It may look somewhat the same as the old Grand, but the new Jeep Grand Cherokee is in a league of its own. Sure, it's still the same basic shape and style-and it's got the same price as the '98 model. But a more thorough investigation of this luxury sport/utility reveals that there's more new here than just a little facelift.

In fact, nearly everything is upgraded and refined, from the all-new sheetmetal with the slightly more rounded style and similar-looking grille to the highly improved drivetrain components. Not that there was anything really wrong with the old Grand, in fact, it won more awards in its class than any other real 4x4.

Refined levels of luxury abound in the inside, and more hip and head room make for a more comfortable ride, even in the rear seat. The new interior is ergonomically designed with two stalks on the steering column for lights and wipers, and all other controls within easy reach. Hot new items are the overhead console with controls to deactivate a variety of convenient or obnoxious functions, such as all doors automatically locking at 15 mph. Especially nice are the radio controls on the back of the steering wheel, something insurance companies should offer a discount for.

Jeep started with a desire to keep all the previous model's strengths and to upgrade the performance and luxury departments to make it competitive in the booming sport/ute market. Stronger, leaner, and meaner is what the company came up with, and the ad slogan, "The Most Capable Sport/Utility Ever" is right on the money. The new 4.7 V-8, coupled to the new 45RFE transmission, is a delight to drive, and for off-roading, the Quadra-Trac II transfer case and Vari-Lok axles make it more capable than ever.

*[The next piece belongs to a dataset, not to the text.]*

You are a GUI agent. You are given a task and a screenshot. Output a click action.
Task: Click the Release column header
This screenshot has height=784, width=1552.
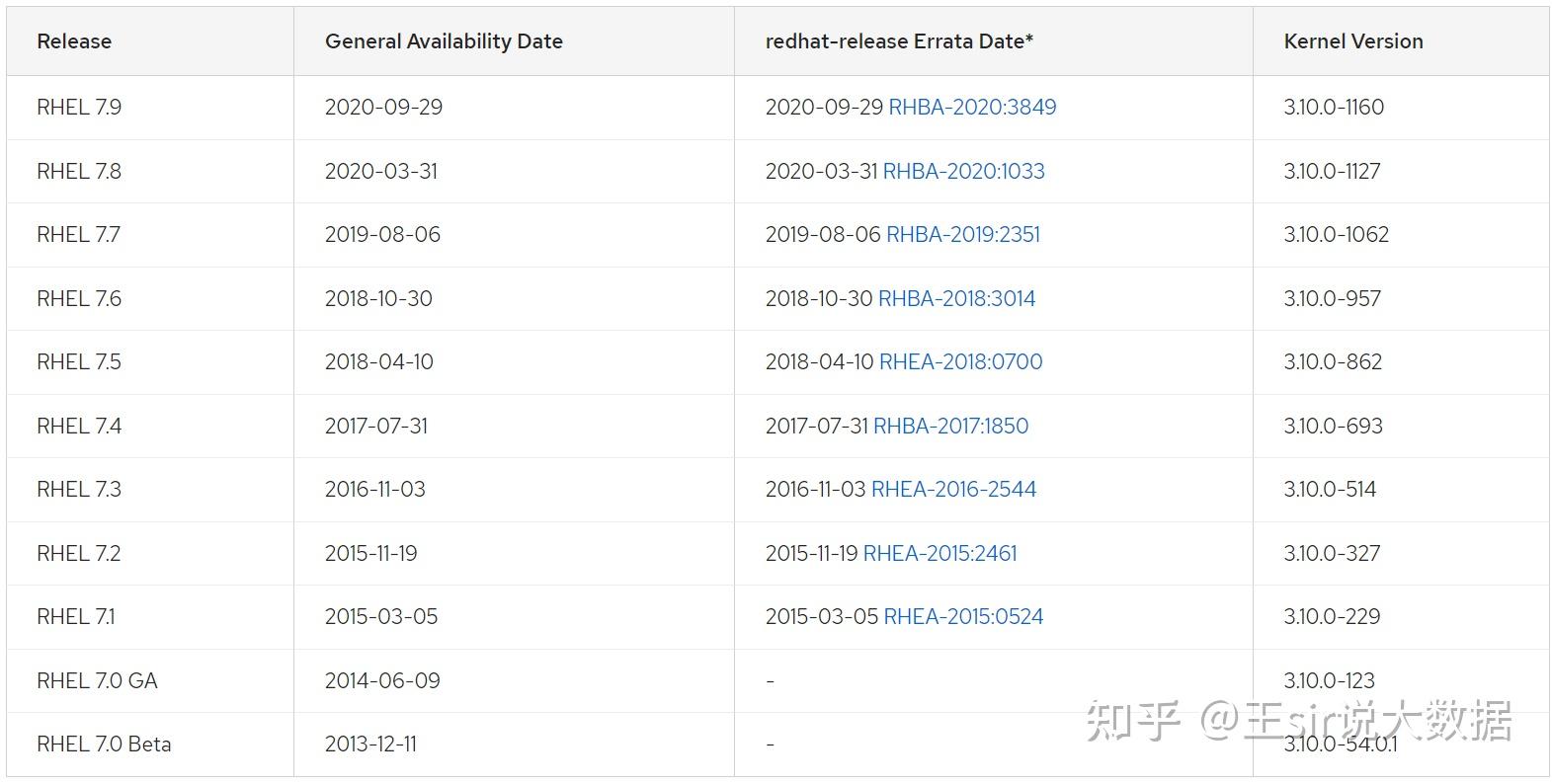pos(74,41)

Even Grand buyers on a budget can enjoy the new Jeep, since the highly improved 4.0L six-cylinder and 42RE transmission are available, along with the standard Select-Trac transfer case and rear Trac-Loc option. But regardless of drivetrain options, the improved steering, handling, and braking all come standard with a bevy of interior options and upgrades.

Our intro to this new offering was a real kick in the pants, and we can't wait to do lots of highway and trail testing to give you a real owner's perspective. Our biggest complaint is that the transmission and transfer-case controls are too close and similar, but after a few weeks, their placement will probably feel natural. Even if you can't afford to buy one, you owe it to yourself to take a testdrive, but be careful, you just might take one home.

When a new engine is introduced that has 10 percent less displacement than the one it replaced, old-time gearheads start to worry. But this new 4.7 PowerTech V-8 was designed to outperform the old 5.2, and it really does. All you have to do is step on the pedal, and any doubts are whipped away as your neck muscles start to contract. The basics of the engine are a cast-iron block and a single camshaft on each of the aluminum heads. The new mill pumps out 235 bhp at 4,800 rpm and 295 lb-ft at 3,200 rpm and even meets California's LEV (Low Emissions Vehicle) standards. The combination of a 9.3:1 compression ratio, sequential multiport fuel injection with variable fuel-injection timing and coil-on-plug ignition makes this a peppy, durable mill.